Pro-Ukraine Militias Stage Attack On Russian Border Regions
Pro-Ukrainian militias staged a brazen cross-border attack on Russia on Tuesday, fighters and Russia's defence ministry said, hours after Kyiv launched one of its largest drone attacks since the start of the war.
Groups of pro-Kyiv volunteer fighters, made up of Russians who oppose the Kremlin, said that they had broken into the Kursk region, while Moscow said it had foiled multiple Ukrainian attempts to infiltrate the border.
"We crossed the border," the Freedom of Russia legion, a militia that claims to be made up of Russian citizens fighting on behalf of Ukraine, said it a post on Telegram.
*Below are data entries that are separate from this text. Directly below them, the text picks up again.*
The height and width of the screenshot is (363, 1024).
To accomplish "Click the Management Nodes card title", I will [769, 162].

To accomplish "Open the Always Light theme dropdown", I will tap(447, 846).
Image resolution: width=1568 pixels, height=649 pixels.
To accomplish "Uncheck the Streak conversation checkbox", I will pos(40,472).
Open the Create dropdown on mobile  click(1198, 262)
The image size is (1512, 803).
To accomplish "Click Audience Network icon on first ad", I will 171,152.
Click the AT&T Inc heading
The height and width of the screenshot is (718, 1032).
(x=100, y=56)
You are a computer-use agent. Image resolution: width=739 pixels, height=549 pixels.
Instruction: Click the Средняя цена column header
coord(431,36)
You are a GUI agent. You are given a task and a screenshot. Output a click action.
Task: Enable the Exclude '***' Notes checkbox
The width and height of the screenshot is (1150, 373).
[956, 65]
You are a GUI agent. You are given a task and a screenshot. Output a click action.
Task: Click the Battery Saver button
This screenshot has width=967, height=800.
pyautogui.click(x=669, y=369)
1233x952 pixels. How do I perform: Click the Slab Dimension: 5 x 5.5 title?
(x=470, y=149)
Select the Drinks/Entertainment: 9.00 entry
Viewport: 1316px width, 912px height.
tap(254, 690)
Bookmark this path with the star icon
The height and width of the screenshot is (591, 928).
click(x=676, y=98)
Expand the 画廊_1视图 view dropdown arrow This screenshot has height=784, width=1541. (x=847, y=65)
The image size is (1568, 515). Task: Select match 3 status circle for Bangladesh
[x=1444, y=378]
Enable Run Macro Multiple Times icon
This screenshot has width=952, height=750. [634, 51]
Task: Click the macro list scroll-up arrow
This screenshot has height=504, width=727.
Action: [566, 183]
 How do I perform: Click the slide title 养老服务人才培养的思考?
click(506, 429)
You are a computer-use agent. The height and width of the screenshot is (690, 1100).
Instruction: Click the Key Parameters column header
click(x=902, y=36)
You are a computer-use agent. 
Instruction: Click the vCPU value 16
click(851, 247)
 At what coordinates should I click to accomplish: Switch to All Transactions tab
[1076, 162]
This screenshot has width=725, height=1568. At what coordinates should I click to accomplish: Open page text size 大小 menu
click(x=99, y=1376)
"An armoured personnel carrier has been destroyed. We carry on working," it said, publishing a video from a drone that claimed to show the vehicle being blown up and fighters on the streets of the village of Tyotkino, on the border between Russia and Ukraine.
Moscow said it had fought off multiple attacks to penetrate into both the Belgorod and Kursk border regions.
"At about 3 am (0000 GMT), Ukrainian terrorist groups, after intensive shelling of civilian sites, tried to invade Russian territory in three directions," Russia's defence ministry said.
"All the Ukrainian attacks were repelled. The enemy was hit by aircraft, rockets and artillery," it added.
Another attack at 8:00 am (0500 GMT) at Tyotkino was foiled, it added.
Kursk Governor Roman Starovoyt said that a shoot-out in his region had taken place, but a full-scale incursion had been thwarted.
"A sabotage and reconnaissance group tried to break through, there was a shooting battle, but there was no breakthrough," Starovoyt said in a video message published on Telegram.
Russia's FSB said that since Sunday it had repelled a number of attempted cross-border attacks in the Belgorod and Kursk regions, in a statement cited by Russian state media.
Another pro-Kyiv paramilitary group, the Russian Volunteer Corps, also said it had attacked across the border and posted night-vision video showing its troops engaged in a firefight.
Ukraine-based militias -- made up of Russian citizens who oppose Moscow's invasion and have taken up arms on the side of Kyiv -- have claimed to be behind previous armed incursions into Russian territory.
In March last year, Russia launched a wave of retaliatory missile strikes on Ukraine after it said a sabotage group killed civilians in an attack on the Bryansk border region.
The Russian Volunteer Corps claimed responsibility for that attack.
In December, the Freedom of Russia Legion said it had launched a cross-border attack in the Belgorod region.
The apparent border incursion came hours after Kyiv launched one of its most significant drone attacks on Russia so far in the two-year conflict.
The attacks appeared to hit two energy sites, including one of the country's largest oil refineries some 800 kilometres (500 miles) from the border.
Ukraine has claimed responsibility for a wave of drone strikes and blasts at Russian energy sites in recent months, justifying the attacks as legitimate targeting of infrastructure sites used to fuel the invasion.
A major oil refinery in Kstovo, just outside the city of Nizhny Novgorod, was attacked by drones early on Tuesday morning, the regional governor said.
Russia's Lukoil energy giant said it had "temporarily suspended" work at its oil refinery in the town, citing an unspecified "incident".
On its website, Lukoil describes the facility as "one of the leading oil refineries in Russia" with an annual refining capacity of 17 million tonnes.
Videos on social media showed a large blaze raging in a facility purported to be the refinery, billowing black smoke into the sky.
There was no comment from Kyiv on the apparent attack.
Russia's defence ministry on Tuesday said that it had destroyed 25 drones overnight in seven different regions -- most of which were over the border regions of Belgorod and Kursk.
Earlier in Oryol, around 160 kilometres from the border with Ukraine, another drone crashed into a fuel depot and ignited a fire, according to the regional governor.